Ingredients:- Flour, wheat 250 g
- Olive oil 0.5 tbsp. l.
- Salt 0.3 tsp.
- Water boiled 120 ml
- Yeast, fresh, 15 g
- Step 1 To prepare yeast dough for pizza we need wheat flour, fresh yeast, salt, olive oil, warm boiled water.
- Step 2 Yeast pour 50 ml of warm boiled water, pour 2 tbsp. l. flour.
- Step 3 Mix it - we get liquid gruel. Leave our spit for 20 minutes.
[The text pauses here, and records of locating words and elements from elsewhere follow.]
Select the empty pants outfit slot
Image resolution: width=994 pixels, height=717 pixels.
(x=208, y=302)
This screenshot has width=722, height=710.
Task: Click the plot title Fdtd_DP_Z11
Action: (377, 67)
During this time, the yeast will react and bubbles appear in the dough.
- Step 4 The remaining flour is poured on the work surface in the form of a funnel, in the center of which we pour salt.
- Step 5 Pour the spoon onto the salt.
- Step 6 We begin to gently knead the dough, mixing the flour, which is lying around and pouring the remaining water.
- Step 7 Approximately in the middle of the knead in the sticky dough, pour in the olive oil and continue to knead.
- Step 8 When the dough is mixed, form two balls from it, cover with a towel and leave for 2 hours. After this time, the dough can be used to make pizza or freeze if pizza is planned to be cooked in the future.